Bauwerk

ÖAMTC-Zentrale
Pichler & Traupmann - Wien (A) - 2016
ÖAMTC-Zentrale, Foto: Toni Rappersberger
ÖAMTC-Zentrale, Foto: Toni Rappersberger

Gleiten oder hetzen?

Neue Geometrien, neue Möglichkeiten: Bringt die Befreiung vom rechten Winkel mehr hervor als spektakuläre Formen? Über das neue ÖAMTC-Hauptquartier in Wien-Erdberg.

17. Dezember 2016 - Christian Kühn
Nur die katholische Kirche hat in Österreich mehr Breitenwirkung: Mit knapp über zwei Millionen Mitgliedern ist der ÖAMTC definitiv der größte Klub des Landes; keine Gewerkschaft, kein Alpenverein und keine politische Partei reicht an ihn heran. Er ist das freundliche Gesicht eines Systems, dessen Kehrseite in Abgaswerten und Unfallstatistiken gemessen wird – und das heute vor massiven Umbrüchen steht. Längst dürfen auch Radfahrer und Fußgänger der ÖAMTC-Mobilitätsfamilie angehören, deren motorisierter Teil in den nächsten Jahren drastisch abnehmen könnte. Wenn autonom fahrende Vehikel zur Selbstverständlichkeit werden und Mobilität immer weniger an Fahrzeugbesitz gekoppelt ist, wird das nicht ohne Auswirkungen auf die Verkehrsklubs bleiben.

Für eine solche Institution im Umbruch ein neues Hauptquartier zu entwickeln ist eine spannende Aufgabe. Als der ÖAMTC im Jahr 2013 einen geladenen Wettbewerb ausschrieb, war bewusst nicht nur der Entwurf für einen Bürobau gefragt, sondern für ein „Mobilitätszentrum“, das die verschiedenen Dienstleistungen des ÖAMTC zusammenführen sollte: das Kfz-Service, ein Reisezentrum, ein Callcenter, das zentrale Management, ein Fortbildungszentrum mit Vortragssälen, die Redaktion der diversen vom ÖAMTC betriebenen Medien und schließlich einen Hubschrauberlandeplatz mit Garage auf dem Dach des Gebäudes.

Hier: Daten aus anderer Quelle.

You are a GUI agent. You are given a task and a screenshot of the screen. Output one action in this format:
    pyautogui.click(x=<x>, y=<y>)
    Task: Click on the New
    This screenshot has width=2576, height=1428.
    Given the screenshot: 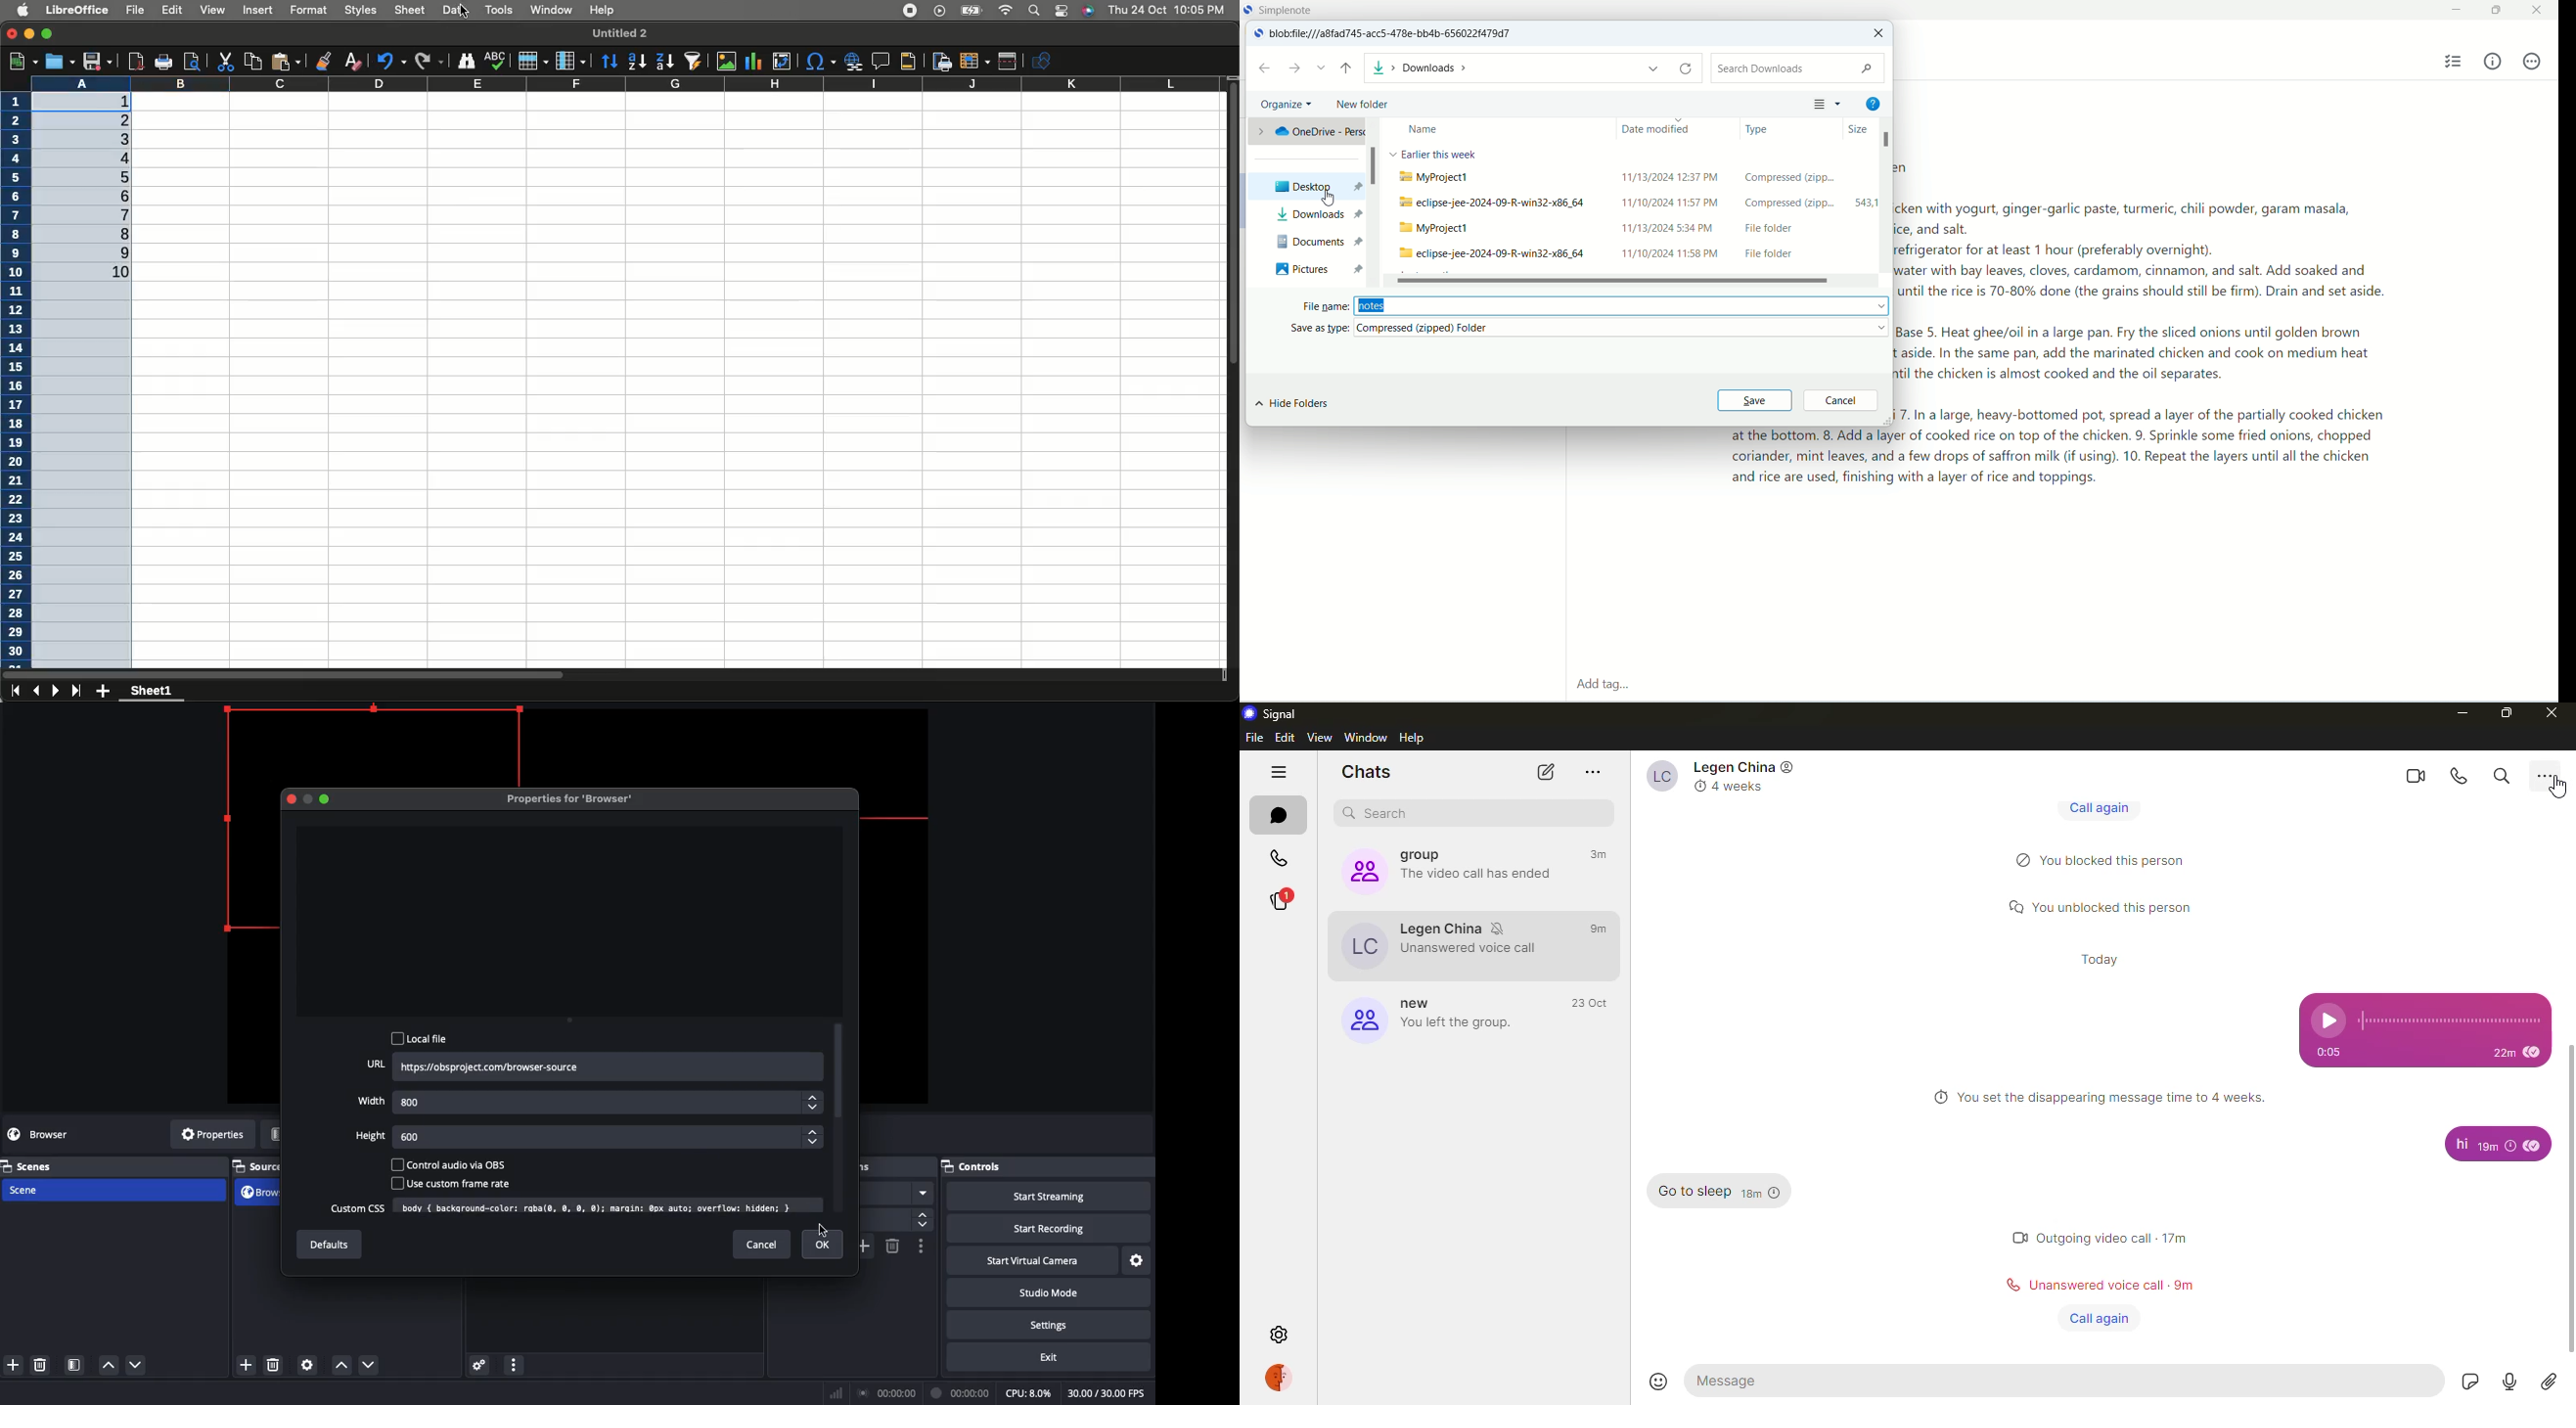 What is the action you would take?
    pyautogui.click(x=22, y=59)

Der siegreiche Entwurf von ChristophPichler und Hannes Traupmann, die gemeinsam als PxT firmieren, hat dieses komplexe Anforderungsprofil in eine spektakuläre Struktur verwandelt, die ungebrochenen Optimismus verbreitet. Das Grundstück liegt für die Aufgabe ideal, unmittelbar an der Südosttangente, mit 170.000 Fahrzeugen pro Tag die meistbefahrene Straße Österreichs. Zugleich gibt es mit der U3-Station Erdberg einen U-Bahnanschluss, der über einen Steg kreuzungsfrei mit dem ÖAMTC verbunden ist. Der Weg führt in friedlicher Koexistenz durch den Hof eines Bürogebäudes, in dem die Wiener Linien, also die städtischen öffentlichen Verkehrsbetriebe, ihren Hauptsitz haben.

Im 19. Jahrhundert war dieses Areal mit seinen Schlachthäusern und Gasometern ein wichtiger Teil der städtischen Infrastruktur. Inzwischen sind nicht nur in die Gasometer neue Nutzungen eingezogen: Das Quartier St. Marx mit dem „Groundscraper“ des T-Mobile-Gebäudes liegt in unmittelbarer Nähe, und bald werden hier mehrere neue Hochhäuser – teilweise mit Wohnnutzung – für weitere Verdichtung sorgen. Die 800 im ÖAMTC-Gebäude arbeitenden Menschenwerden daher in einigen Jahren ein paar Inseln von Urbanität vor ihrer Haustüre vorfinden, zwischen denen es klassischen Stadtraum, wie wir ihn aus den Innenstädten gewohnt nicht, nicht mehr geben wird. Umso wichtiger ist die räumliche Organisation der Inseln, die mehr Luft enthalten müssen als die alten Blockstrukturen.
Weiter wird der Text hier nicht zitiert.